Depletion is a method of calculating the cost allocation for extracting natural resources from the bowels of the earth (timber, minerals, and oil).

Depreciation, amortization and depletion are non-cash expenses. Such expenses gradually reduce the cost of an asset through scheduled deductions to income. Depletion differs in that it is the gradual exhaustion of natural resources reserves, while wearing and tearing of depreciable assets or aging of intangible assets are not.

How Depletion works

Depletion helps to determine the value of assets in the balance sheet and financial statements. This value is reflected in the income statement through expenses over a certain period of time.

When natural resource costs are capitalized, the costs are systematically scheduled into different time periods of time depending on the extracted resources. The costs are kept on the balance sheet until the expense is recognized.

Recording Depletion

It is necessary to consider each stage of production separately to calculate the distribution of costs for the use of natural resources. Capitalized costs that are depleted over several accounting periods are the depletion base. It is influenced by 4 main factors:

Acquisition. This is the cost of leasing or buying land potentially rich in resources.

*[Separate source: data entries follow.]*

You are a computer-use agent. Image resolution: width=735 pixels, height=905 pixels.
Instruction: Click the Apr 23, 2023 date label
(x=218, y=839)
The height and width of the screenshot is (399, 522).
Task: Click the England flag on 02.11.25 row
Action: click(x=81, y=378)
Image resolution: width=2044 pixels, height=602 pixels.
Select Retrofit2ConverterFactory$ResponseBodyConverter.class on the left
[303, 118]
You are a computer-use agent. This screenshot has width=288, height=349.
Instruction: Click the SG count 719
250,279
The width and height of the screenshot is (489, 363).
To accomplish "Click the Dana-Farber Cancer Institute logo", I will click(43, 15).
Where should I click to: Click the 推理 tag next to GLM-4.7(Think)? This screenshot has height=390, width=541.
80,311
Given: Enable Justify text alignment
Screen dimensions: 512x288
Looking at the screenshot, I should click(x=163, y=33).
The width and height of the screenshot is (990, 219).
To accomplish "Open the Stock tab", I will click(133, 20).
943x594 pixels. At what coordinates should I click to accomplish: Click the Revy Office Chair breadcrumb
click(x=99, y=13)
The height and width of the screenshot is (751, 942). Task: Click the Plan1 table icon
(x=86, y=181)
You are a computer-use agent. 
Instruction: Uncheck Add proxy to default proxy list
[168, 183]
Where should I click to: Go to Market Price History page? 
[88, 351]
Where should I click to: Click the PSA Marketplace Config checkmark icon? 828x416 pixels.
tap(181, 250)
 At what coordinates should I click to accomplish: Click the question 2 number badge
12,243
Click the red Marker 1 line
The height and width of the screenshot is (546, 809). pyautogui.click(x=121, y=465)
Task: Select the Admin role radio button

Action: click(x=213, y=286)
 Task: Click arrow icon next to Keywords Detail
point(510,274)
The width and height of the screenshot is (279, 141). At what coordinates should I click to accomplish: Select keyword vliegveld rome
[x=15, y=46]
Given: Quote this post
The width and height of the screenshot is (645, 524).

Exploration. This is the cost of digging and working on rented or purchased land.

Development. This is the cost of preparing the land for the extraction of natural resources (drilling wells, pipelining).

Restoration. This is the cost of restoring the land after mining operations are completed. The land should be restored to its original condition.

Percentage Depletion method

There are different methods to calculate depletion costs. One of them is the percentage depletion method, which provides a fixed percentage of gross revenue (sales minus costs) to distribute costs. For example, if a natural resource is extracted for $10 million and the fixed percentage is 15%, then $1.5 million of capitalized natural resource costs are depleted.

This method is not commonly used, because it requires a large number of estimates.

Cost Depletion method

The depletion method by cost. This is the second method of calculating depletion. The object base, the number of recoverable reserves and the number of units sold are the basis for the cost depletion calculation. The object base is divided among the total number of units recovered. When natural resources are extracted, they are recorded and deducted from the object base of the property.

For example, the capitalized costs of $1 million yields 500,000 barrels of oil. In the first year, if 100,000 barrels of oil are extracted, the depletion expense for the period is $200,000 (100,000 barrels * ($1,000,000 / 500,000 barrels).

Reporting requirements

Internal Revenue Service (IRS) requirements state that in timber dealing, a cost method should be used to calculate cost depletion.

For mineral production (also, gas and oil wells) in natural deposits, the IRS requirements consider the method that gives the highest deduction.

In this case, the percentage depletion method does not meet the requirements because it covers the gross income and marginal taxable income of the property, not the quantity of the natural resource extracted.